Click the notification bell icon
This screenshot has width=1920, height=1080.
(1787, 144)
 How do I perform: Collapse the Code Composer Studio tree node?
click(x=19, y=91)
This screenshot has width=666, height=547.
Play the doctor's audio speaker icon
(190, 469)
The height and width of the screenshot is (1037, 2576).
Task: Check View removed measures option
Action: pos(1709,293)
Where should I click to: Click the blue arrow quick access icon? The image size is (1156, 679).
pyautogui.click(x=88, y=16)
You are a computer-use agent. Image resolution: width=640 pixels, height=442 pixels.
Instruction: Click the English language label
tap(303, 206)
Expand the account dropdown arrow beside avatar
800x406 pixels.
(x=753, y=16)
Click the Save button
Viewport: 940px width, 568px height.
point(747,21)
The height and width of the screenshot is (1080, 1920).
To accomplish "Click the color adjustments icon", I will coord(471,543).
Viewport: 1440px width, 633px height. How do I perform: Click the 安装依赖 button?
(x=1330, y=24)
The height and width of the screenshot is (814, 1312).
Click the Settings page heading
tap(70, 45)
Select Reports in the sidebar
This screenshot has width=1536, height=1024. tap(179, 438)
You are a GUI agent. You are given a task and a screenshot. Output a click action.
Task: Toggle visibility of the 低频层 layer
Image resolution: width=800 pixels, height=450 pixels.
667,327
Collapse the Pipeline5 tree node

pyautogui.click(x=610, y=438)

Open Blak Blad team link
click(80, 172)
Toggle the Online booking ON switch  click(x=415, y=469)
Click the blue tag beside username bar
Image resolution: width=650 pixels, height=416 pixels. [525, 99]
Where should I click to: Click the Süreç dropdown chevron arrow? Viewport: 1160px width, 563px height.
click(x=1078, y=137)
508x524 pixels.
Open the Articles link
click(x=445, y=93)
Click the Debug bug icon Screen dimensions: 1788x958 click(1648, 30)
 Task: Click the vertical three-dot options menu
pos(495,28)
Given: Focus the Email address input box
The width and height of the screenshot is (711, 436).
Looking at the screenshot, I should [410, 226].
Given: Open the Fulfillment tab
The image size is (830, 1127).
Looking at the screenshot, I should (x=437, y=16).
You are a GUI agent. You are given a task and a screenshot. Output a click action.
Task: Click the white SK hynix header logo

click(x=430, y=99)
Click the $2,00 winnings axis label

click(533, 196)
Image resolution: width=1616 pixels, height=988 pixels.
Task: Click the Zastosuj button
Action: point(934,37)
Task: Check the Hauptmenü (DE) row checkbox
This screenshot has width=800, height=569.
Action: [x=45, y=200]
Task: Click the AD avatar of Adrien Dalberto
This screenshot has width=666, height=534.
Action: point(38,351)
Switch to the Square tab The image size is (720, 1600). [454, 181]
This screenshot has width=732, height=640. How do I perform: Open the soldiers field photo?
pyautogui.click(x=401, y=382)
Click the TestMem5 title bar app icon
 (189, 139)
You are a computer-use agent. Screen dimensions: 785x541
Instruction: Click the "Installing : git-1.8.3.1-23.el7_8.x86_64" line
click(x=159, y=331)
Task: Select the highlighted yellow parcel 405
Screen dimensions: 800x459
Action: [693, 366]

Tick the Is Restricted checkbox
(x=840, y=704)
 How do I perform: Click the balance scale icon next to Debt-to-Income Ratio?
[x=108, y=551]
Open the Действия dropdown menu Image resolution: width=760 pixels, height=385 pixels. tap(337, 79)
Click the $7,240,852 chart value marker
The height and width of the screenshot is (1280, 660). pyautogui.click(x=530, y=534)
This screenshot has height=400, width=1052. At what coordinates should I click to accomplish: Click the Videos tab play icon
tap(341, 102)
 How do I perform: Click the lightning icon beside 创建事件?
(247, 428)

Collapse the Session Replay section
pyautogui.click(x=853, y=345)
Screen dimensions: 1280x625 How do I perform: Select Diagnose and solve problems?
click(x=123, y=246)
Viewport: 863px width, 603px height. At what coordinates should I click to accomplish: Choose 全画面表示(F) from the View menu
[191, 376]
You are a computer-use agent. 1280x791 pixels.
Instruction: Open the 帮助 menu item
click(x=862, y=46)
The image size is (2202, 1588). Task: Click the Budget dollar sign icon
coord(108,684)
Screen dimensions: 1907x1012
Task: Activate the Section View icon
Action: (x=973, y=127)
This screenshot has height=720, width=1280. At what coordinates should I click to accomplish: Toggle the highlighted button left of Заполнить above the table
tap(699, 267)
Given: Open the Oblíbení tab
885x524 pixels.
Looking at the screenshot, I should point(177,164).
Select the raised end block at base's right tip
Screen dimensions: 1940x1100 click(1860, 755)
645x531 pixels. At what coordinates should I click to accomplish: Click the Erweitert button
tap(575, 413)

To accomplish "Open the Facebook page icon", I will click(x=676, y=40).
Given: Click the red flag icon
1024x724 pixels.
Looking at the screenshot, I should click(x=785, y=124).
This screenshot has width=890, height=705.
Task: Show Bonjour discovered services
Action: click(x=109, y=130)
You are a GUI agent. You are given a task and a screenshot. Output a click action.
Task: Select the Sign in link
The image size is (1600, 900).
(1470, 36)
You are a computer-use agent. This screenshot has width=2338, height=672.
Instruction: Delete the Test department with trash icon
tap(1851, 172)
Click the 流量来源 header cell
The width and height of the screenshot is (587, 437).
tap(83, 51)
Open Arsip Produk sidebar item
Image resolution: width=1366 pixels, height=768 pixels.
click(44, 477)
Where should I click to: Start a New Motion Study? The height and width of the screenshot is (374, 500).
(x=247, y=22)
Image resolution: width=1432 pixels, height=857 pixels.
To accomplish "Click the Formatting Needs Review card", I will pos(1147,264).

========================================

- **书面练习**
请更新上面的整份列表：把其中的“notification bell icon”改成“alert bell icon”，其余内容保持原样。

- **书面作答**
Click the alert bell icon
This screenshot has width=1920, height=1080.
(1787, 144)
 How do I perform: Collapse the Code Composer Studio tree node?
click(x=19, y=91)
This screenshot has width=666, height=547.
Play the doctor's audio speaker icon
(190, 469)
The height and width of the screenshot is (1037, 2576).
Task: Check View removed measures option
Action: pos(1709,293)
Where should I click to: Click the blue arrow quick access icon? The image size is (1156, 679).
pyautogui.click(x=88, y=16)
You are a computer-use agent. Image resolution: width=640 pixels, height=442 pixels.
Instruction: Click the English language label
tap(303, 206)
Expand the account dropdown arrow beside avatar
800x406 pixels.
(x=753, y=16)
Click the Save button
Viewport: 940px width, 568px height.
point(747,21)
The height and width of the screenshot is (1080, 1920).
To accomplish "Click the color adjustments icon", I will coord(471,543).
Viewport: 1440px width, 633px height. How do I perform: Click the 安装依赖 button?
(x=1330, y=24)
The height and width of the screenshot is (814, 1312).
Click the Settings page heading
tap(70, 45)
Select Reports in the sidebar
This screenshot has width=1536, height=1024. tap(179, 438)
You are a GUI agent. You are given a task and a screenshot. Output a click action.
Task: Toggle visibility of the 低频层 layer
Image resolution: width=800 pixels, height=450 pixels.
667,327
Collapse the Pipeline5 tree node

pyautogui.click(x=610, y=438)

Open Blak Blad team link
click(80, 172)
Toggle the Online booking ON switch  click(x=415, y=469)
Click the blue tag beside username bar
Image resolution: width=650 pixels, height=416 pixels. [525, 99]
Where should I click to: Click the Süreç dropdown chevron arrow? Viewport: 1160px width, 563px height.
click(x=1078, y=137)
508x524 pixels.
Open the Articles link
click(x=445, y=93)
Click the Debug bug icon Screen dimensions: 1788x958 click(1648, 30)
 Task: Click the vertical three-dot options menu
pos(495,28)
Given: Focus the Email address input box
The width and height of the screenshot is (711, 436).
Looking at the screenshot, I should [410, 226].
Given: Open the Fulfillment tab
The image size is (830, 1127).
Looking at the screenshot, I should (x=437, y=16).
You are a GUI agent. You are given a task and a screenshot. Output a click action.
Task: Click the white SK hynix header logo

click(x=430, y=99)
Click the $2,00 winnings axis label

click(533, 196)
Image resolution: width=1616 pixels, height=988 pixels.
Task: Click the Zastosuj button
Action: point(934,37)
Task: Check the Hauptmenü (DE) row checkbox
This screenshot has width=800, height=569.
Action: [x=45, y=200]
Task: Click the AD avatar of Adrien Dalberto
This screenshot has width=666, height=534.
Action: point(38,351)
Switch to the Square tab The image size is (720, 1600). [454, 181]
This screenshot has width=732, height=640. How do I perform: Open the soldiers field photo?
pyautogui.click(x=401, y=382)
Click the TestMem5 title bar app icon
 (189, 139)
You are a computer-use agent. Screen dimensions: 785x541
Instruction: Click the "Installing : git-1.8.3.1-23.el7_8.x86_64" line
click(x=159, y=331)
Task: Select the highlighted yellow parcel 405
Screen dimensions: 800x459
Action: [693, 366]

Tick the Is Restricted checkbox
(x=840, y=704)
 How do I perform: Click the balance scale icon next to Debt-to-Income Ratio?
[x=108, y=551]
Open the Действия dropdown menu Image resolution: width=760 pixels, height=385 pixels. tap(337, 79)
Click the $7,240,852 chart value marker
The height and width of the screenshot is (1280, 660). pyautogui.click(x=530, y=534)
This screenshot has height=400, width=1052. At what coordinates should I click to accomplish: Click the Videos tab play icon
tap(341, 102)
 How do I perform: Click the lightning icon beside 创建事件?
(247, 428)

Collapse the Session Replay section
pyautogui.click(x=853, y=345)
Screen dimensions: 1280x625 How do I perform: Select Diagnose and solve problems?
click(x=123, y=246)
Viewport: 863px width, 603px height. At what coordinates should I click to accomplish: Choose 全画面表示(F) from the View menu
[191, 376]
You are a computer-use agent. 1280x791 pixels.
Instruction: Open the 帮助 menu item
click(x=862, y=46)
The image size is (2202, 1588). Task: Click the Budget dollar sign icon
coord(108,684)
Screen dimensions: 1907x1012
Task: Activate the Section View icon
Action: (x=973, y=127)
This screenshot has height=720, width=1280. At what coordinates should I click to accomplish: Toggle the highlighted button left of Заполнить above the table
tap(699, 267)
Given: Open the Oblíbení tab
885x524 pixels.
Looking at the screenshot, I should point(177,164).
Select the raised end block at base's right tip
Screen dimensions: 1940x1100 click(1860, 755)
645x531 pixels. At what coordinates should I click to accomplish: Click the Erweitert button
tap(575, 413)

To accomplish "Open the Facebook page icon", I will click(x=676, y=40).
Given: Click the red flag icon
1024x724 pixels.
Looking at the screenshot, I should click(x=785, y=124).
This screenshot has width=890, height=705.
Task: Show Bonjour discovered services
Action: click(x=109, y=130)
You are a GUI agent. You are given a task and a screenshot. Output a click action.
Task: Select the Sign in link
The image size is (1600, 900).
(1470, 36)
You are a computer-use agent. This screenshot has width=2338, height=672.
Instruction: Delete the Test department with trash icon
tap(1851, 172)
Click the 流量来源 header cell
The width and height of the screenshot is (587, 437).
tap(83, 51)
Open Arsip Produk sidebar item
Image resolution: width=1366 pixels, height=768 pixels.
click(44, 477)
Where should I click to: Start a New Motion Study? The height and width of the screenshot is (374, 500).
(x=247, y=22)
Image resolution: width=1432 pixels, height=857 pixels.
To accomplish "Click the Formatting Needs Review card", I will pos(1147,264).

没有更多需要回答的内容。